6th May 2020 | Managing Finances During COVID-19
HOSPA Webinar - 6th May, 2020
Managing Finances During COVID-19
While the lockdown continues, the HOSPA board members will be sharing their insights on the effect of COVID-19 on finance in the hospitality sector. Our board members are specialists in the industry with extensive experience and will be offering tips and advice which they would like to share with you during the session.
(BS) Bob Silk - Relationship Director, Barclays Bank
(DB) David Bridge - Asset Manager
(DN) David Nicolson - VP Finance Europe, Jumeirah Group
(JP) Jane Pendlebury - CEO, HOSPA
(ME) Mark Edwards - BDO Partner, Leisure & Hospitality
(CU) Chris Upton - Chairman, HOSPA
(DM) Diana Mountain - Treasurer, HOSPA
BS - If you had said to me at the start of March that all my customers would have ceased trading, I would have laughed. And with some justification!

(Stored records)
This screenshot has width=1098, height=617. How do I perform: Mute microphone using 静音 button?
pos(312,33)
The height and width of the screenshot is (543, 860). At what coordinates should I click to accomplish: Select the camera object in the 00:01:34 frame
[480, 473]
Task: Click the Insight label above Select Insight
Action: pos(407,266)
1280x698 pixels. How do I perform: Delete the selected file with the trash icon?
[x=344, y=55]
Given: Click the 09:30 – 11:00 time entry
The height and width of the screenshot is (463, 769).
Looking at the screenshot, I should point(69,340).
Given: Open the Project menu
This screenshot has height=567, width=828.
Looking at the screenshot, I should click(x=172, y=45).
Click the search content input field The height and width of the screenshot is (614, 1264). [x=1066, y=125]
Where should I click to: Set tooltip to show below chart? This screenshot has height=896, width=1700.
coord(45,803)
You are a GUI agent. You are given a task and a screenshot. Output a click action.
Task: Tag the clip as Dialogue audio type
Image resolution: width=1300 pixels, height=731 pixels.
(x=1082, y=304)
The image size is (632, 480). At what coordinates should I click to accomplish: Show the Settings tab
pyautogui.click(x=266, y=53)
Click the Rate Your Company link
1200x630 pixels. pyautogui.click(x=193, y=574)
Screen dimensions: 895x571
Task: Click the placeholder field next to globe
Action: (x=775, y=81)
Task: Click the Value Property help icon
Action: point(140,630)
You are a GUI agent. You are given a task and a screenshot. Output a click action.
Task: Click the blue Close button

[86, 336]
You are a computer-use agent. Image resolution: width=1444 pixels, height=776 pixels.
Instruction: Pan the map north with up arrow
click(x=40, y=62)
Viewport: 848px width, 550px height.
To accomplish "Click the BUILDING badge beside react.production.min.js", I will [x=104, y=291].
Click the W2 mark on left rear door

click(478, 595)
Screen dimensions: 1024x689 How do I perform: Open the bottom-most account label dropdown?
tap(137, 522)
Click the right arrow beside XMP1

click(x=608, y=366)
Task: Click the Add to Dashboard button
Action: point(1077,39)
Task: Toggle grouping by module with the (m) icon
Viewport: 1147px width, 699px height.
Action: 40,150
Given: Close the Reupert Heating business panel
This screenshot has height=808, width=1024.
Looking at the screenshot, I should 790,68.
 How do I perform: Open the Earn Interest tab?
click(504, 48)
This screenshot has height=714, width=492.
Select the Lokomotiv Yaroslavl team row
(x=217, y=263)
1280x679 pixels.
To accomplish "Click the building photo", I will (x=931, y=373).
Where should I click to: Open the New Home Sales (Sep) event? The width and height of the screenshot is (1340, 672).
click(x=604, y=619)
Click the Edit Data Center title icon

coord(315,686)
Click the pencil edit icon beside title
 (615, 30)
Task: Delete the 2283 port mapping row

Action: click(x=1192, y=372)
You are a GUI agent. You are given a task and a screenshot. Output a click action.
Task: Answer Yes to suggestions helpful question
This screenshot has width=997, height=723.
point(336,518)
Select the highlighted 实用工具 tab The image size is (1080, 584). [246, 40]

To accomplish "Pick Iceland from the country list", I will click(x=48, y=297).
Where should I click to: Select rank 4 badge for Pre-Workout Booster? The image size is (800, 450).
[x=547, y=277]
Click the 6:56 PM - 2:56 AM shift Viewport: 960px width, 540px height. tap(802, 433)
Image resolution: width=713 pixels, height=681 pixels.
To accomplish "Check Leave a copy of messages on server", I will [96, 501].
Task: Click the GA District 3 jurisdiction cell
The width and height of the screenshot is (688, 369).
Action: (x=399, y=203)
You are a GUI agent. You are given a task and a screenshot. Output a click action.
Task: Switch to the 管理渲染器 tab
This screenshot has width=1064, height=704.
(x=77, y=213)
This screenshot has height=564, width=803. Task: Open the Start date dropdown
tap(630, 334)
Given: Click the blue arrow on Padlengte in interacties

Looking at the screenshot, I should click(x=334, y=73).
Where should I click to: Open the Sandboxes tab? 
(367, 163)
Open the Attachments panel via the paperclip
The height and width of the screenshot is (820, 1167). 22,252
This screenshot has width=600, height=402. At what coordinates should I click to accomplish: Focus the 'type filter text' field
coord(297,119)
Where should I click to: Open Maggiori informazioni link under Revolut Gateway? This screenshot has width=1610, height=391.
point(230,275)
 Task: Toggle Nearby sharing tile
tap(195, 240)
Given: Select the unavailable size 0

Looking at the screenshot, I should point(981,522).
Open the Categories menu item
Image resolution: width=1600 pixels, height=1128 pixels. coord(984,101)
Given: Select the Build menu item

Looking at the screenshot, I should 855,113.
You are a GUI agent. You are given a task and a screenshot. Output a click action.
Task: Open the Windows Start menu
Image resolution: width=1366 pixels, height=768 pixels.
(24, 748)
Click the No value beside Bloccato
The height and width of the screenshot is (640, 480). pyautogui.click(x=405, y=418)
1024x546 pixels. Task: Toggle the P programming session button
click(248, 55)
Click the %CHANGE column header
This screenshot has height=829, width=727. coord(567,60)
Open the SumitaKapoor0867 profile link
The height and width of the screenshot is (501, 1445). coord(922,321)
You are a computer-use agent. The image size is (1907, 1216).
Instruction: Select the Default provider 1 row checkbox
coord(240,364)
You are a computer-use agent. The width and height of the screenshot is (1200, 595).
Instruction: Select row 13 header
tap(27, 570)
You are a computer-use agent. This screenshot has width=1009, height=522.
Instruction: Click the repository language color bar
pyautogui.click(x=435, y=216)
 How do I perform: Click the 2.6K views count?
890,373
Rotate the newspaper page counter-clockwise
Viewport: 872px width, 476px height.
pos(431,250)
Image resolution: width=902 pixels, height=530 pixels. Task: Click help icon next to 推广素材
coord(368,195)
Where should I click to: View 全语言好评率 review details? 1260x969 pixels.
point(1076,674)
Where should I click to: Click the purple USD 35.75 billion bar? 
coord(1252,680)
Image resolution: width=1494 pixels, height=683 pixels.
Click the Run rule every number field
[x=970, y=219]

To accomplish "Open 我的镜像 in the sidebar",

:: USING THE INFORMATION ::
a) Answer these questions using the HOSPA webinar text:
(i) Which bank does Bob Silk work for?
(ii) What position does David Nicolson hold?
(iii) Who is the Chairman of HOSPA?
b) Rewrite the part of the HOSPA webinar text starting at "6th May 2020" and ending at "with some justification!", replacing "lockdown" with "shutdown".
c) Extend the HOSPA webinar on managing finances during COVID-19, picking up after its final sentence.
The stored entries have no connection to the HOSPA webinar text.

:: EXPECTED RESULTS ::
a)
(i) Barclays Bank
(ii) VP Finance Europe, Jumeirah Group
(iii) Chris Upton

b)
6th May 2020 | Managing Finances During COVID-19
HOSPA Webinar - 6th May, 2020
Managing Finances During COVID-19
While the shutdown continues, the HOSPA board members will be sharing their insights on the effect of COVID-19 on finance in the hospitality sector. Our board members are specialists in the industry with extensive experience and will be offering tips and advice which they would like to share with you during the session.
(BS) Bob Silk - Relationship Director, Barclays Bank
(DB) David Bridge - Asset Manager
(DN) David Nicolson - VP Finance Europe, Jumeirah Group
(JP) Jane Pendlebury - CEO, HOSPA
(ME) Mark Edwards - BDO Partner, Leisure & Hospitality
(CU) Chris Upton - Chairman, HOSPA
(DM) Diana Mountain - Treasurer, HOSPA
BS - If you had said to me at the start of March that all my customers would have ceased trading, I would have laughed. And with some justification!

c)
ME - COVID declared a pandemic after the December cutoff for Year End. Regulators in the EU and UK have agreed - For a December year end, unless you have specific links to China / Coronavirus epicentres (etc), the coronavirus would count as a non-adjusting post-balance sheet event. Evaluations in December would not take into consideration events after December. Significant disclosures are required. Other year ends will need to take into consideration adjustments.
INSURANCE (24:23) JP - COVID-19 was not a registered pandemic, so someone couldn’t claim even when protected against pandemics.
24:50 - DN: Crime prevention for empty properties is key as opportunists see hotels and restaurants as targets for theft, along with squatters taking up residence.
26:25 - : TRONCs - a claim cannot be made for a payment which is non-contractual. For many years it has been beneficial that TRONCs are not an issue, and tax benefits from operating a TRONC belong to the company/employee.
Worst case scenario - tax + NI.
28:16 - JP: They’ll be a significant increase in cleaning costs moving forwards for reopening.
29:40 - DB: There’ll need to be increased budget for products and STAFF! Rooms will need to be cleaned, but also communal areas like stairs and banisters will need to be cleaned/wiped down regularly.
We’ve spent the last 20 years opening up our communal areas and now we’re going to be reinstalling screens and barriers.
It’s too early to know what the actual costs will be until we know how we’re going to ease out of lockdown.
I predict a struggle for independents in sourcing cleaning supplies. S&D will prove challenging.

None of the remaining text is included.